- DIRECTIONS: Please retype the items from the line with "Task: Toggle the 内容管理 section expander" up to and including the line with "Select the network", keeping every character as it stands.

- LISTED RECORDS:
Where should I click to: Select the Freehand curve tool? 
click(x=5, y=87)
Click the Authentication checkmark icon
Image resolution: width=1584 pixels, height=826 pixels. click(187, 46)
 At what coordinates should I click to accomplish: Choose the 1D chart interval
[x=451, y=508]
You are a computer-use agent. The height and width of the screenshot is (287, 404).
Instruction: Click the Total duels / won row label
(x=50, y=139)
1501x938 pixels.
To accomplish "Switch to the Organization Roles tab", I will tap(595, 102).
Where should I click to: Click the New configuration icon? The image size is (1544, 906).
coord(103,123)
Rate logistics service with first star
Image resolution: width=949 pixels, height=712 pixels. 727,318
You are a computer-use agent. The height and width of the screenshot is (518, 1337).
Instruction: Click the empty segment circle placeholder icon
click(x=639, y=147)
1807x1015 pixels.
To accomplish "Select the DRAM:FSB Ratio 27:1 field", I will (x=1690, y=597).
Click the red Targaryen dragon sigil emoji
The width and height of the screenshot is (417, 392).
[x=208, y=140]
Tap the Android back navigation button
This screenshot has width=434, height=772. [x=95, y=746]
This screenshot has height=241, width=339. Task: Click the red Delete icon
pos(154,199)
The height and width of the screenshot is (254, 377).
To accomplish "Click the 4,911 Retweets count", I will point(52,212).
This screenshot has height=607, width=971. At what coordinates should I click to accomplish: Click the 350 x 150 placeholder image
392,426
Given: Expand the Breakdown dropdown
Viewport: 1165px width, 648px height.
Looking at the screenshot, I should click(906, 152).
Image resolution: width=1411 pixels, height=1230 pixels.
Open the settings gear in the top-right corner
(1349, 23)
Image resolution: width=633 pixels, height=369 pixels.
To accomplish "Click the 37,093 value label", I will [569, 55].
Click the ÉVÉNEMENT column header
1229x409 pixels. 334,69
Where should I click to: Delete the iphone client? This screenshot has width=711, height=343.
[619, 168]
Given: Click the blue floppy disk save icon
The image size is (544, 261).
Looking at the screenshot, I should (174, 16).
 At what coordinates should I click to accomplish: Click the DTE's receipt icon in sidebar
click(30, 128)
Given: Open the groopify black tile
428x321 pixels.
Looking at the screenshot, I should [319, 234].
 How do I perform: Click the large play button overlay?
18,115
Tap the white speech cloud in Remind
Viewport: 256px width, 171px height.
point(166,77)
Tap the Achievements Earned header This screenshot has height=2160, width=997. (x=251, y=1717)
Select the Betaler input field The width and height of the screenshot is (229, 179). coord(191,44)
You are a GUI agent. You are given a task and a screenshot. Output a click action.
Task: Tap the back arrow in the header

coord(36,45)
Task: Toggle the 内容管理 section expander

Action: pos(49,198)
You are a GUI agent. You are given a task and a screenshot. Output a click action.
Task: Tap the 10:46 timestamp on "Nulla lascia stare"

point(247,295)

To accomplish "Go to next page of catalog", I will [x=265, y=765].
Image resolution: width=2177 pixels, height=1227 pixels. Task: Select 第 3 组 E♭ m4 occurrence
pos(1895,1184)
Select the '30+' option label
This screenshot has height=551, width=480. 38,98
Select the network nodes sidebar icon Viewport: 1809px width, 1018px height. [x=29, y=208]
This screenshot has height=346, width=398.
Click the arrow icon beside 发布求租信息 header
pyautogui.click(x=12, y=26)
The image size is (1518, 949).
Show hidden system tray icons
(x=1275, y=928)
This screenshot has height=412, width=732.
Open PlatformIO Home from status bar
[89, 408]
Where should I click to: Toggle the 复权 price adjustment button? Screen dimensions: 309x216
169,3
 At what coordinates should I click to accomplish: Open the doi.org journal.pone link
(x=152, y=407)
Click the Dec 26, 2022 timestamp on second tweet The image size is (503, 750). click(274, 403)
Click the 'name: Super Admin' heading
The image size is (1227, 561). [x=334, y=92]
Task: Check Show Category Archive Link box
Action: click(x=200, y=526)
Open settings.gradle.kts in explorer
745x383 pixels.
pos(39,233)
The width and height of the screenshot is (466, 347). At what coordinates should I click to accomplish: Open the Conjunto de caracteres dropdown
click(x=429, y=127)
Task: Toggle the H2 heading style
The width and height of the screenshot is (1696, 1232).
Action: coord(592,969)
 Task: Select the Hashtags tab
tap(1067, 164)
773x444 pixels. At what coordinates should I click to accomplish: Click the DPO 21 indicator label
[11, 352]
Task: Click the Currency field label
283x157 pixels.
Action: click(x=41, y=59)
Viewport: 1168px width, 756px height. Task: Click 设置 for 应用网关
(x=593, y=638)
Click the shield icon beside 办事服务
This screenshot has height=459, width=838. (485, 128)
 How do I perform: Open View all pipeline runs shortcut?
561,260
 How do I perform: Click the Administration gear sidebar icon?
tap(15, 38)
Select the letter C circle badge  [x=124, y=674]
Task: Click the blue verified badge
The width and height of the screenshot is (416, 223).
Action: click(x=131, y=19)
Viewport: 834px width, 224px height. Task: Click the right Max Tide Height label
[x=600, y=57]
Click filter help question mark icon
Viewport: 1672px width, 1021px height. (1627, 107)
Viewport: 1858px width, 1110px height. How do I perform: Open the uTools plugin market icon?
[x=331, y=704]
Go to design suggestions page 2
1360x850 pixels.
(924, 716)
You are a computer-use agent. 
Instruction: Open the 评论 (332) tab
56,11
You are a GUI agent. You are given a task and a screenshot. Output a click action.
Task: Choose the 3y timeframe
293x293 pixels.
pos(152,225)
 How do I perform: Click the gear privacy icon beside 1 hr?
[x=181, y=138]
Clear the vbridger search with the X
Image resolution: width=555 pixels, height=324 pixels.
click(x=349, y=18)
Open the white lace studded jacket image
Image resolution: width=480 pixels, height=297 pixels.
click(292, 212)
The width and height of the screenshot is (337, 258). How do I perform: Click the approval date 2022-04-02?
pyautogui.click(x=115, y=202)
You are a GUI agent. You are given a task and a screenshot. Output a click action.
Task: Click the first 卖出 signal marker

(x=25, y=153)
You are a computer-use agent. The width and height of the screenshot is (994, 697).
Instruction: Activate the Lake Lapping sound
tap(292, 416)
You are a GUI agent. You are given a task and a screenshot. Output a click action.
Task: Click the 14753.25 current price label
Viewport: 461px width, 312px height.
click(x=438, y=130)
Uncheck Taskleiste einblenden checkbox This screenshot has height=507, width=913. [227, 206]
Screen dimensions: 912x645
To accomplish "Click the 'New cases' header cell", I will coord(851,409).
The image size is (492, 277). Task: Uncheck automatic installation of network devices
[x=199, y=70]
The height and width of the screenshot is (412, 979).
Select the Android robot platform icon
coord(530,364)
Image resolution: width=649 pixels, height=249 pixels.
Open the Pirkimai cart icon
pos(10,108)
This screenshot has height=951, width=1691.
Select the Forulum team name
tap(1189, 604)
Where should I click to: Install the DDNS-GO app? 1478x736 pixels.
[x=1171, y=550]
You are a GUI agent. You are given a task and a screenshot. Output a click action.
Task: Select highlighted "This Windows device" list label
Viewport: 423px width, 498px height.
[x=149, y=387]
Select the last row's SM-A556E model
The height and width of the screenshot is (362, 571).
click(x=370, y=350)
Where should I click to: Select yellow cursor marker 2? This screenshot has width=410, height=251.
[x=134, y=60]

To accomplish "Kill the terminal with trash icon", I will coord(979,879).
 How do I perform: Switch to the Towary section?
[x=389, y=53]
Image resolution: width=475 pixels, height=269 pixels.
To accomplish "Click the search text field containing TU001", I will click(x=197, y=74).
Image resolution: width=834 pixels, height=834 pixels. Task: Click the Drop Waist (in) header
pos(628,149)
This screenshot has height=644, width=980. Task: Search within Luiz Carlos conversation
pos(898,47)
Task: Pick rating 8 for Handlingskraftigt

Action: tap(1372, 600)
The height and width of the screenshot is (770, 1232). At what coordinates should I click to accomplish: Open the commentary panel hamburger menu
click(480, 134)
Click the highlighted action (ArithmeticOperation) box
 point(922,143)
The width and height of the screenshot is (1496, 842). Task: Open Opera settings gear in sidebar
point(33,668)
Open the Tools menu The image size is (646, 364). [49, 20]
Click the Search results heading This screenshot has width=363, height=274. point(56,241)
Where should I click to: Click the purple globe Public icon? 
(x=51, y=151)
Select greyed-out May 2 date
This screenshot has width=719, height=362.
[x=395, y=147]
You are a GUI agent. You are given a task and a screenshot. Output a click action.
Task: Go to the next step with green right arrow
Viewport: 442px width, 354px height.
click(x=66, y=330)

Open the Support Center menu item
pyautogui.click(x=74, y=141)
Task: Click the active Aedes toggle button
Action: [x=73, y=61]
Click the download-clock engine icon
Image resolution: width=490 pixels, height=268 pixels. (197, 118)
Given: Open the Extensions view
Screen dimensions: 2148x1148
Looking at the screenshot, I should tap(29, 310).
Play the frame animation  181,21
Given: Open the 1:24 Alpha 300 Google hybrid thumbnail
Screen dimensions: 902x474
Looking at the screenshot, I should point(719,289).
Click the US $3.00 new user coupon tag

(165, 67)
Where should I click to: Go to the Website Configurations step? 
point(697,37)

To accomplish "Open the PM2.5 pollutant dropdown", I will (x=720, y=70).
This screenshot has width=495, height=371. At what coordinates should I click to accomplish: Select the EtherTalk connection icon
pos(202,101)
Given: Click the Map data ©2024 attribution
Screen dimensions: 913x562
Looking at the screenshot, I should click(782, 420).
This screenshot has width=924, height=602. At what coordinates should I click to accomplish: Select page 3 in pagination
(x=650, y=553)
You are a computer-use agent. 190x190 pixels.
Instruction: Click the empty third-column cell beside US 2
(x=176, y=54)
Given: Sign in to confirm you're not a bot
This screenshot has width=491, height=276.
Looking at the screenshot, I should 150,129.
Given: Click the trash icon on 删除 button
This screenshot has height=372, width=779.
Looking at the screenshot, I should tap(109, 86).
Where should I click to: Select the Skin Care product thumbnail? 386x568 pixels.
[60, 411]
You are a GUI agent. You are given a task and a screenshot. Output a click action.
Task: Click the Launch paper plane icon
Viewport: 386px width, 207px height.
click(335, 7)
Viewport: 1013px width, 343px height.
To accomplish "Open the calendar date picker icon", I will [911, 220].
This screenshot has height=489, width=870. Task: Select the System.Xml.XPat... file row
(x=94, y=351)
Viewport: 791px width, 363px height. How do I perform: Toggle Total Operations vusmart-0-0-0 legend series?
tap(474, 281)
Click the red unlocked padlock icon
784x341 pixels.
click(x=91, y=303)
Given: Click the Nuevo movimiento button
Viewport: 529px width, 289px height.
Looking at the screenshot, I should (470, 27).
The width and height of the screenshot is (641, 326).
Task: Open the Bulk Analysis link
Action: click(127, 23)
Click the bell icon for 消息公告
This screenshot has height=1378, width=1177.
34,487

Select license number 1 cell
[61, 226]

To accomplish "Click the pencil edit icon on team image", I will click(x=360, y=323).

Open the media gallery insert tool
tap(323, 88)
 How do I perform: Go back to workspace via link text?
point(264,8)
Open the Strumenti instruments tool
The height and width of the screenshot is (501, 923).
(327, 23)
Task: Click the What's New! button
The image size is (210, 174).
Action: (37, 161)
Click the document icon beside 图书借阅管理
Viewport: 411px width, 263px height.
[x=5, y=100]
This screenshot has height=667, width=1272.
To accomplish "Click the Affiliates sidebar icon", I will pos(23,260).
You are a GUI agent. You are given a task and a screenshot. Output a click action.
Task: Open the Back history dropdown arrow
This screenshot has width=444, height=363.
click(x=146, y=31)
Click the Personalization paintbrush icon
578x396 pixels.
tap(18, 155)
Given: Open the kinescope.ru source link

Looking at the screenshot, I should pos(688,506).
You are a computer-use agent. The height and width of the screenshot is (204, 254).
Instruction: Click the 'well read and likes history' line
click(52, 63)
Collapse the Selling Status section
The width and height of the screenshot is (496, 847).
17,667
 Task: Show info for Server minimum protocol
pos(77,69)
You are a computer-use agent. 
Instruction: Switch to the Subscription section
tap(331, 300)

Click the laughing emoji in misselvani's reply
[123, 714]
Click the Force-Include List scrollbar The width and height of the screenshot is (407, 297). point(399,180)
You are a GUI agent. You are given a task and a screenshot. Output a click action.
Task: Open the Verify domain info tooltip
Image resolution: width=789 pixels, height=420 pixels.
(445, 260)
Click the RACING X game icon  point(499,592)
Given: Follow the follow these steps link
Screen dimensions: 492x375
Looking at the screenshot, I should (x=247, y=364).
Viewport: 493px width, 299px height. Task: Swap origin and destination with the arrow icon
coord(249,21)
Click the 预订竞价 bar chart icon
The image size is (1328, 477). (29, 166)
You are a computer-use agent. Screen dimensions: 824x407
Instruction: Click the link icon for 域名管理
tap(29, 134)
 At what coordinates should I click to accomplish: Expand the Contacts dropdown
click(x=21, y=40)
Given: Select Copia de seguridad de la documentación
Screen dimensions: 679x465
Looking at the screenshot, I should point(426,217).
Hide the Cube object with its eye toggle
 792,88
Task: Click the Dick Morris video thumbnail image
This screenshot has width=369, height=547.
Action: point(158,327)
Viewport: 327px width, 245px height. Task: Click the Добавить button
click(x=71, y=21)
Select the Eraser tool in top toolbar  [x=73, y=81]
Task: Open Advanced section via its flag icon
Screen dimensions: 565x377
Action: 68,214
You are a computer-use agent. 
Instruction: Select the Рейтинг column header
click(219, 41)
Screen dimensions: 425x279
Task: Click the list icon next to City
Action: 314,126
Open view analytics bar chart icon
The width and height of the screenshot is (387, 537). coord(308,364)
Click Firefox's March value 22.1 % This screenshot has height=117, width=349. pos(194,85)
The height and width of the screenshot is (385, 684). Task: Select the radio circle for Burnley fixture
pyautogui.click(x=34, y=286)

- THE RESPONSE:
Task: Toggle the 内容管理 section expander

Action: pos(49,198)
You are a GUI agent. You are given a task and a screenshot. Output a click action.
Task: Tap the 10:46 timestamp on "Nulla lascia stare"

point(247,295)

To accomplish "Go to next page of catalog", I will [x=265, y=765].
Image resolution: width=2177 pixels, height=1227 pixels. Task: Select 第 3 组 E♭ m4 occurrence
pos(1895,1184)
Select the '30+' option label
This screenshot has height=551, width=480. 38,98
Select the network nodes sidebar icon Viewport: 1809px width, 1018px height. [x=29, y=208]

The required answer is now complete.